One of the ways I saw this in the API (and how I am implementing it now) is to create a RESTful resource called Session created using POST that provides a username and password.

Here is basically how I implemented it:

POST /sessions { Username: "User", Password: "Password" } 

Create a time-limited session and return a session resource that contains the session key value and expires. You can also return this as a cookie value for the convenience of implementing API clients.

 DELETE /session/{id} 

Terminates the session urgently, so it can no longer be used. This is used for explicit exits.

Then I add the session key through the request parameter, although you can also allow it to be sent via the cookie value, I would recommend allowing both.

I prefer it to be very simple.

Obviously, your script will dictate a little how your sessions should be managed, perhaps they are not time limited and do not work indefinitely, and perhaps they are hashed or encrypted for added security.
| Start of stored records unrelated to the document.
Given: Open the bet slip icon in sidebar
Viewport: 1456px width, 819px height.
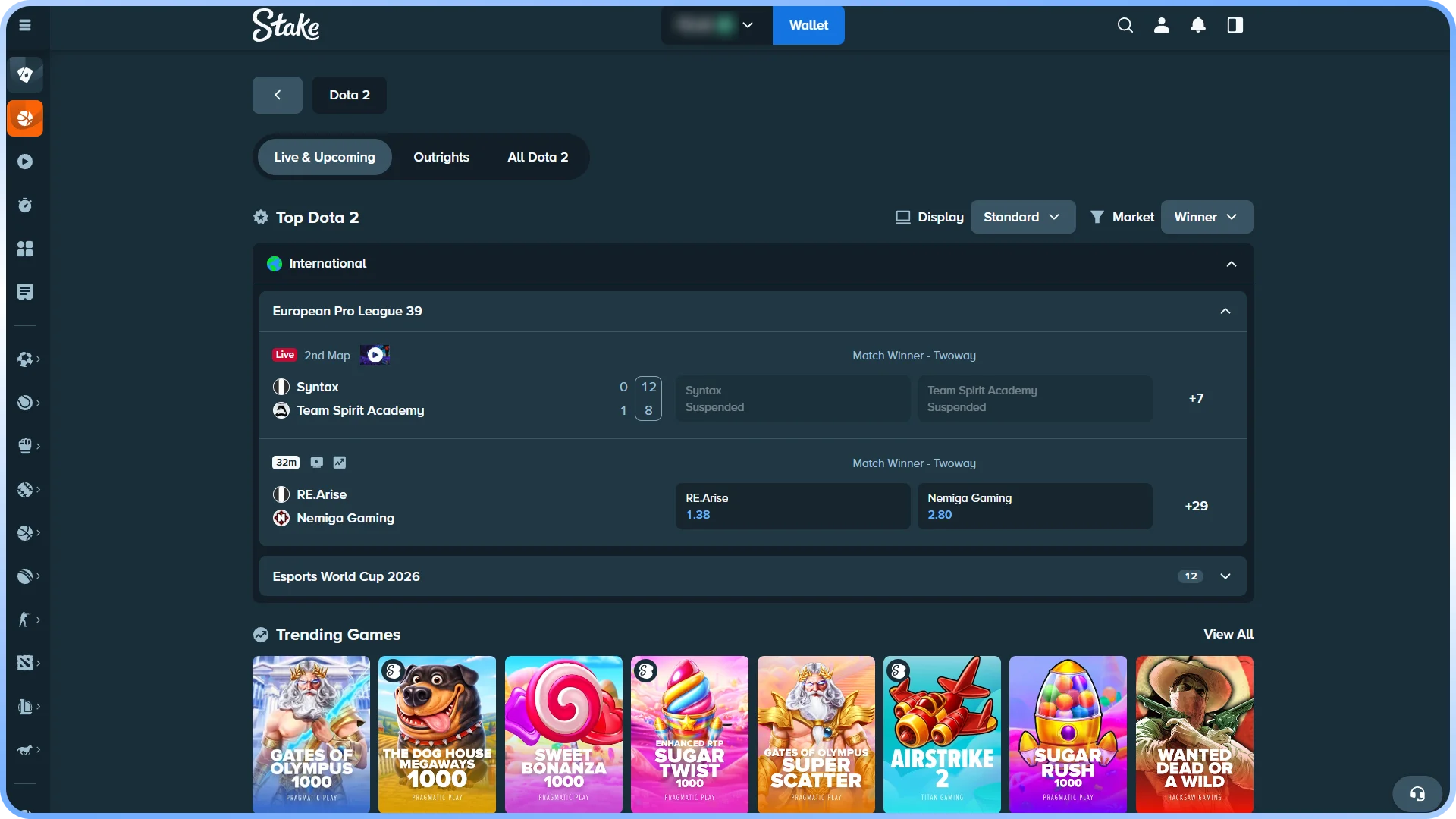Looking at the screenshot, I should [25, 292].
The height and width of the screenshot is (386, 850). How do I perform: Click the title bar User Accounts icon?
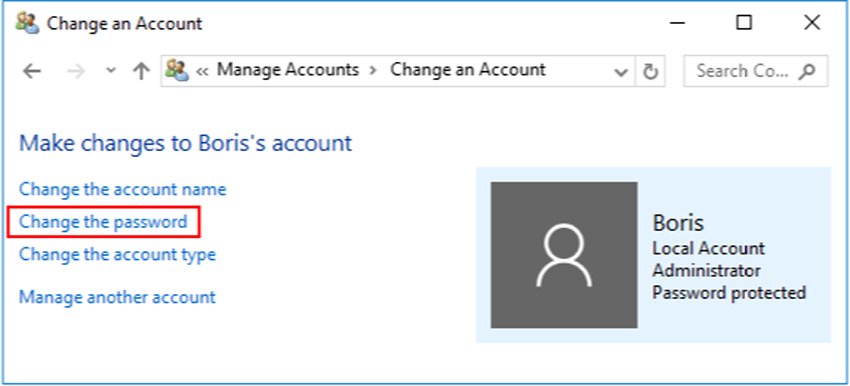pyautogui.click(x=27, y=23)
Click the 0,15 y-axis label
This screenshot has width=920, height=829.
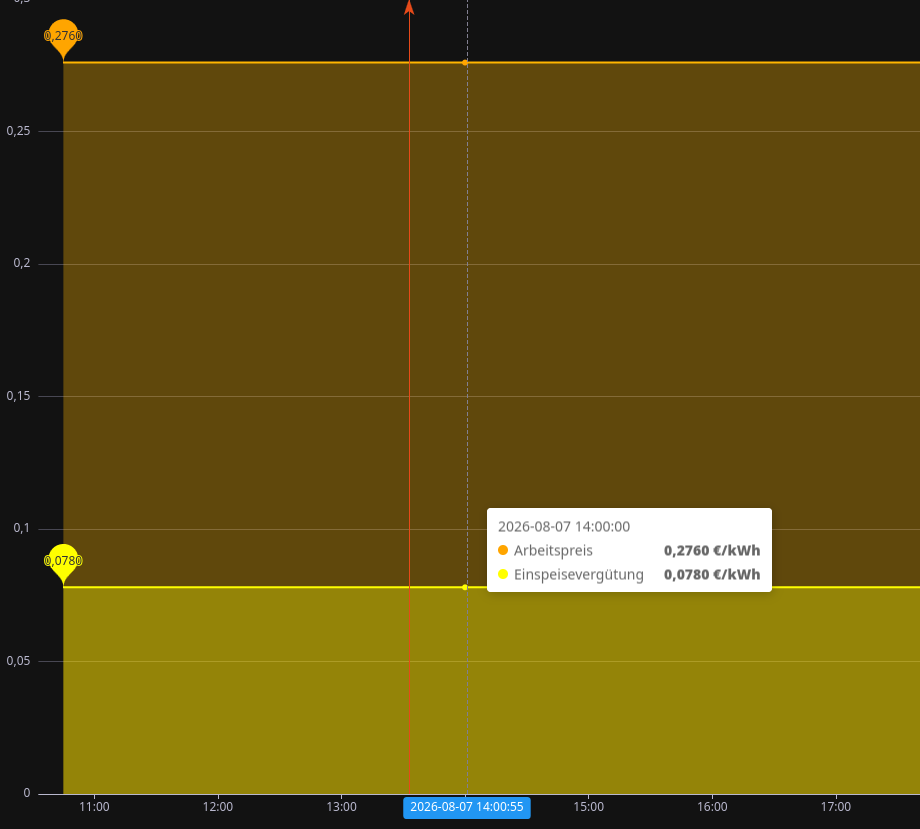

If you use HTTPS everywhere, you probably don't need to worry too much. However, if you want to use HTTP, you will need to use something like a hash along with the secret key and say a time stamp to create a secure key for each request. This way you can share the secret key over HTTPS and then switch to HTTP for further calls. Even if someone manages to get the key out of the request, it can expire almost immediately and be useless.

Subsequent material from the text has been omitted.